Check each line of the listing for the word "Close" and report the ones that have it.

--- Data for the task ---

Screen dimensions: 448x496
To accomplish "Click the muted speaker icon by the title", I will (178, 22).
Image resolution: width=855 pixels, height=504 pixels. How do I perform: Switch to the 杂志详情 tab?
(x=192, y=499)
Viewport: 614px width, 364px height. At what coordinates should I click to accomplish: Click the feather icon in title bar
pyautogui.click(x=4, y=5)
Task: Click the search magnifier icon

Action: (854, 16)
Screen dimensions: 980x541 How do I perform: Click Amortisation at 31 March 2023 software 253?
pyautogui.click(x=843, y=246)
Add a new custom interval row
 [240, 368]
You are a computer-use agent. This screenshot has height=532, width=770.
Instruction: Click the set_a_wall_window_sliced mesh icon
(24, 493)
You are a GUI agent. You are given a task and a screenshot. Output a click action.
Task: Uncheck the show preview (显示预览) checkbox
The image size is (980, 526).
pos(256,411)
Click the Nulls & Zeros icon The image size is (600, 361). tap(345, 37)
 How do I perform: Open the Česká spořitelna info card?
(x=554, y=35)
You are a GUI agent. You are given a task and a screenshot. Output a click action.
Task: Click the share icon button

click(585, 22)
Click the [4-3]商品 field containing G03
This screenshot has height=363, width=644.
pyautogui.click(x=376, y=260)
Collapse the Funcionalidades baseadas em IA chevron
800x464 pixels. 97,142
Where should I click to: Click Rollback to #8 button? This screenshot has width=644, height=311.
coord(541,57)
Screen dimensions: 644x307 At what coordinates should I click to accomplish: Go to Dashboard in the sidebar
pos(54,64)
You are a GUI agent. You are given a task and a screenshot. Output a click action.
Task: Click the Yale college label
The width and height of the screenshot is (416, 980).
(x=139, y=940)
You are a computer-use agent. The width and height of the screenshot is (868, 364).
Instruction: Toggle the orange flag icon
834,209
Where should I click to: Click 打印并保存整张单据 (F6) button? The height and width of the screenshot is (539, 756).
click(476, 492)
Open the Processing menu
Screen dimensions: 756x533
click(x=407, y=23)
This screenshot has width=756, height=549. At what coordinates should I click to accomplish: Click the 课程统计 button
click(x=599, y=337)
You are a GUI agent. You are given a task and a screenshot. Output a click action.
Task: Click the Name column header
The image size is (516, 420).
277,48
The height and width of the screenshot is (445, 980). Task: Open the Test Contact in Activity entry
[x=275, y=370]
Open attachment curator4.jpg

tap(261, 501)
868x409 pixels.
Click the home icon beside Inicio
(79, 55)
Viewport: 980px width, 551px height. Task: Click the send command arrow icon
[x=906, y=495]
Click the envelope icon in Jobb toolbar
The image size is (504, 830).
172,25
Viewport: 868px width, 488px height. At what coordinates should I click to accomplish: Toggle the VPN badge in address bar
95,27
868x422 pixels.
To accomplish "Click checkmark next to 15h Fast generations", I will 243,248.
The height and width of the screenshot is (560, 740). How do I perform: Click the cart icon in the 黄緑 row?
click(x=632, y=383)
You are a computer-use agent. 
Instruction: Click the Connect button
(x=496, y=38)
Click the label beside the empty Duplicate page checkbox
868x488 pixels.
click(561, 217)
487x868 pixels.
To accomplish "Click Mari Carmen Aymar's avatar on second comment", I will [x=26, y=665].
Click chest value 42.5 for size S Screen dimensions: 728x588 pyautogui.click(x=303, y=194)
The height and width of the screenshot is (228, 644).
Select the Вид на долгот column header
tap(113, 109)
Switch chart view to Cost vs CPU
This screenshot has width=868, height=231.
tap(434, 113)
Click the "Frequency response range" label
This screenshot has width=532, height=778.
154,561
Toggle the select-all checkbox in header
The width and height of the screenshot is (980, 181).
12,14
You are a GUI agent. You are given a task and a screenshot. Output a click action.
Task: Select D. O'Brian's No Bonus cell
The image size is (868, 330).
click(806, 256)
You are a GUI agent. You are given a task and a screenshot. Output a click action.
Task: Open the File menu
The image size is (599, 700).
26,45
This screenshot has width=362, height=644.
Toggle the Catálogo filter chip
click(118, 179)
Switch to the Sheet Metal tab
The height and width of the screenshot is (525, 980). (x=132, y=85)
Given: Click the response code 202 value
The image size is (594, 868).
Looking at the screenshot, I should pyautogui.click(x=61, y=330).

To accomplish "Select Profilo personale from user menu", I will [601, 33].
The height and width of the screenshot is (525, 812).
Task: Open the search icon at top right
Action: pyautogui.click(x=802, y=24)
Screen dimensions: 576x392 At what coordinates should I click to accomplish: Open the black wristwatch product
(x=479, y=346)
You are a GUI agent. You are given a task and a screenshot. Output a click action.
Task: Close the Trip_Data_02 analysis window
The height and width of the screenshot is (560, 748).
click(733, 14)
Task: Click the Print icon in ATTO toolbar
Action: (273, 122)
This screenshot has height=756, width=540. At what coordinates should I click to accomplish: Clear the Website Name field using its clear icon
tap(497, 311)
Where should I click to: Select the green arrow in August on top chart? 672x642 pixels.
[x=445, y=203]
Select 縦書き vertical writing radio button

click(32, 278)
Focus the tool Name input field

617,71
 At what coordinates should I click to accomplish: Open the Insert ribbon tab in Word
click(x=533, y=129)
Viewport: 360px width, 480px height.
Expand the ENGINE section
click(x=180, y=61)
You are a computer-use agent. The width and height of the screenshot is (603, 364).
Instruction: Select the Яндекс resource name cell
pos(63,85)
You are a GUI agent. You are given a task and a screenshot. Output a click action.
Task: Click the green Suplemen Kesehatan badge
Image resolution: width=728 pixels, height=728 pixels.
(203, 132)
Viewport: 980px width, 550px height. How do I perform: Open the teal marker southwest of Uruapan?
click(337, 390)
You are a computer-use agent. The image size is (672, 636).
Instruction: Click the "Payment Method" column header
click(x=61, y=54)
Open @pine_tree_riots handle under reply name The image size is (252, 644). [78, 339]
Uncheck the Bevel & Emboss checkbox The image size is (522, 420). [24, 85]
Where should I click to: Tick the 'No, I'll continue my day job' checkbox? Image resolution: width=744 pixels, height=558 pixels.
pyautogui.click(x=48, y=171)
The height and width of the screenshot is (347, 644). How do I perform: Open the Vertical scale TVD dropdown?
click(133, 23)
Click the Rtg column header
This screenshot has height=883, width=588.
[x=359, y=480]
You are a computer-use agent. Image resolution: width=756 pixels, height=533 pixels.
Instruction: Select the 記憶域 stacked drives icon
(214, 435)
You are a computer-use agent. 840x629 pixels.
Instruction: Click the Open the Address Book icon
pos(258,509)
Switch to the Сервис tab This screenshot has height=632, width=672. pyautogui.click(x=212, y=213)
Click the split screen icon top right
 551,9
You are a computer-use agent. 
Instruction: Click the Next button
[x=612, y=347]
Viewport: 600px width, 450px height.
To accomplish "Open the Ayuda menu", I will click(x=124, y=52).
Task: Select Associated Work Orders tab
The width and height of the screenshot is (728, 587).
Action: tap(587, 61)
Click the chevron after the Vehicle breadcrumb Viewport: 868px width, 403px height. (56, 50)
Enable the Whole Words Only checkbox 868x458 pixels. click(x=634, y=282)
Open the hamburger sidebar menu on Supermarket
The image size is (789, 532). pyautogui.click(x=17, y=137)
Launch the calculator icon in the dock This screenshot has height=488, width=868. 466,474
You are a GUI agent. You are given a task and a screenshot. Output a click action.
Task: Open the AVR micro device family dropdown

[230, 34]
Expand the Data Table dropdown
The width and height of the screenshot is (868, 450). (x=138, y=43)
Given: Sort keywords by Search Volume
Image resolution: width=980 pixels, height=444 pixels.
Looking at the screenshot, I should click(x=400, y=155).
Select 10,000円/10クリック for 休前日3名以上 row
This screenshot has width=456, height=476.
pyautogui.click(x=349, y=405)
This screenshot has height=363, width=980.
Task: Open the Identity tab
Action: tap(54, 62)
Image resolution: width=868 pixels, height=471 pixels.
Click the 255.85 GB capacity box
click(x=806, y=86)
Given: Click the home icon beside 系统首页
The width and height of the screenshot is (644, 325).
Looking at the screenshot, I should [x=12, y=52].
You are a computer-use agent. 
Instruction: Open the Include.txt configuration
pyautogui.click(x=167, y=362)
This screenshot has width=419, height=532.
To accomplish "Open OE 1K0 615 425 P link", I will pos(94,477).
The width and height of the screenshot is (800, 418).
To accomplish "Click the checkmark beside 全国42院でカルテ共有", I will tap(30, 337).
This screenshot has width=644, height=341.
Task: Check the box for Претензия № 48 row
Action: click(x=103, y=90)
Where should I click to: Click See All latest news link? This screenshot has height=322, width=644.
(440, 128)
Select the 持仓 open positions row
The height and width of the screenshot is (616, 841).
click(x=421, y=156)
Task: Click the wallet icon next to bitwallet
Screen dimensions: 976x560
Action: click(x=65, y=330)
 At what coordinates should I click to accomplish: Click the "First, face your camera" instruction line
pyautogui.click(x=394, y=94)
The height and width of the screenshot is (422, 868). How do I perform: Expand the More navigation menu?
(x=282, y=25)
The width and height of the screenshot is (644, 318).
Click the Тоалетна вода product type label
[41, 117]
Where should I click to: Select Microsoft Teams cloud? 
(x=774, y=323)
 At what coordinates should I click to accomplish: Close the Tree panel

---

**Result**
Task: Close the Trip_Data_02 analysis window
 At what coordinates should I click to accomplish: Close the Tree panel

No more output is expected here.